Terrorists say Bali attack, others inspired by bin Laden

? Admitting they were part of an Islamic terrorist group, four jailed Malaysians said Friday that a string of attacks against churches and other targets in Southeast Asia — including bombings in Bali that killed 202 people — was inspired by Osama bin Laden.

The claims, made in televised interviews, supported assertions that the Jemaah Islamiyah group is tied into al-Qaida. But comments by the suspects were denied by the accused leader of Jemaah Islamiyah and drew fire from human rights groups that warned the confessions may have been coerced.

Jemaah Islamiyah is thought to have been behind Christmas Eve church bombings in nine Indonesian cities in 2000 that killed 19 people, the nightclub blasts on the resort island of Bali and an August 2003 car bomb at a Jakarta hotel that killed 12 people.

Mohamed Nasir Abbas, one of the four men interviewed by Malaysia’s TV3, said the bombings were inspired by religious edicts, known as fatwas, attributed to bin Laden.

“People who believed in the fatwa carried out bombings,” Nasir said. “Therefore they bombed churches. The bombing in Bali was based on a policy to take revenge against America.”

According to the edict, Muslims were told to kill “Americans wherever they are, irrespective of whether they are armed or not, whether they are soldiers or civilians or women, elderly people or children,” Nasir said.

Another detainee, Amran Mansor, identified himself as a Jemaah Islamiyah fund-raiser and said he had transported explosives to Pekan Baru, the site of one of the church bombings.

Nasir and the other three men interviewed said they received military training in Afghanistan. They now renounce Jemaah Islamiyah, they said, because it killed Muslims and other innocent people.

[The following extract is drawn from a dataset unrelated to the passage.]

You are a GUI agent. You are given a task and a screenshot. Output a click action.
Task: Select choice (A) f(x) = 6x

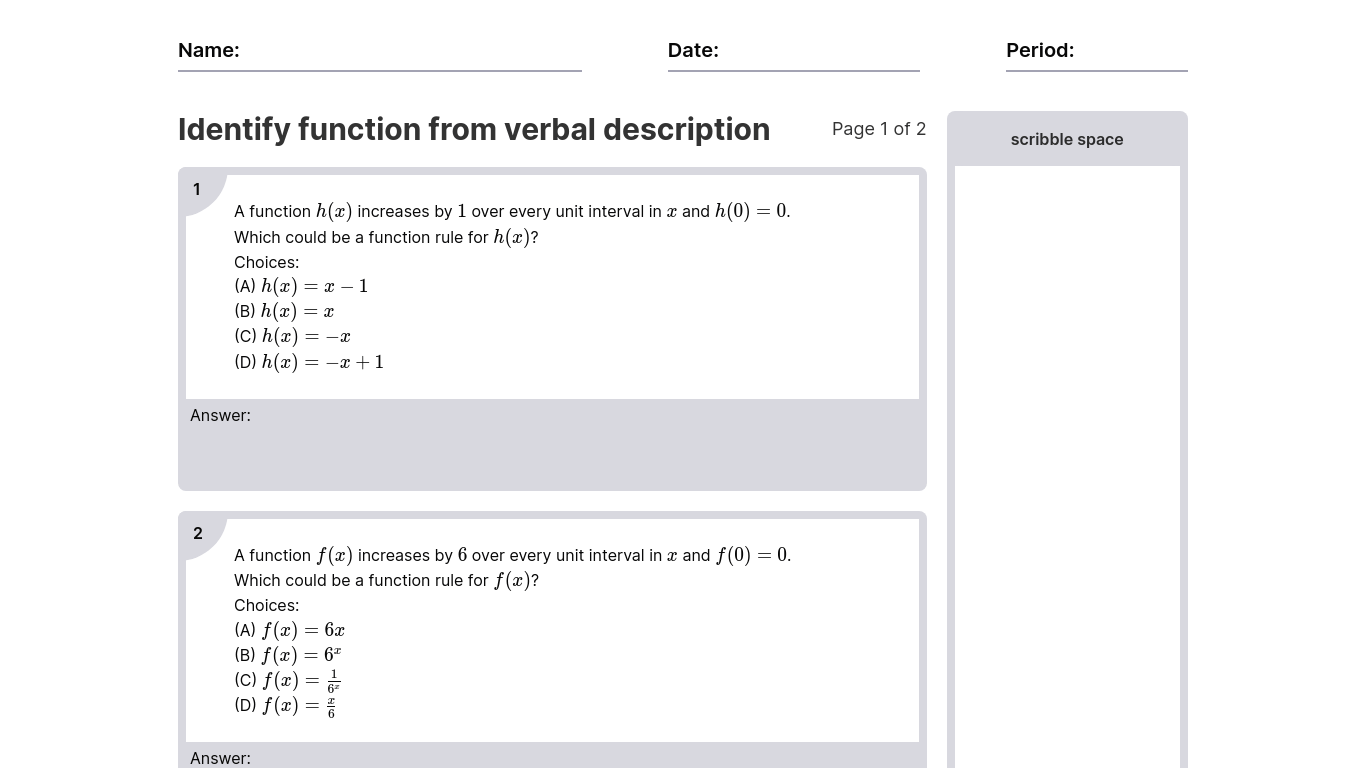click(x=290, y=630)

They are being held in Indonesia on terror-related suspicions, but it remains unclear whether authorities will press charges and how long they will be held.

“The likelihood that they may have been tortured and coerced into making false statements or confessions under interrogation is high,” said Syed Ibrahim, head of a Malaysian human rights group devoted to improving prisoner conditions.

In the interview, Nasir identified Abu Bakar Bashir, an Indonesian Muslim cleric, as Jemaah Islamiyah’s spiritual leader and said that Bashir and a man known as Hambali passed along bin Laden’s wishes.

Bashir, who is being held in a Jakarta jail but is set to be released at the end of the month, despite U.S. pressure to keep him in custody, denies being the group’s leader.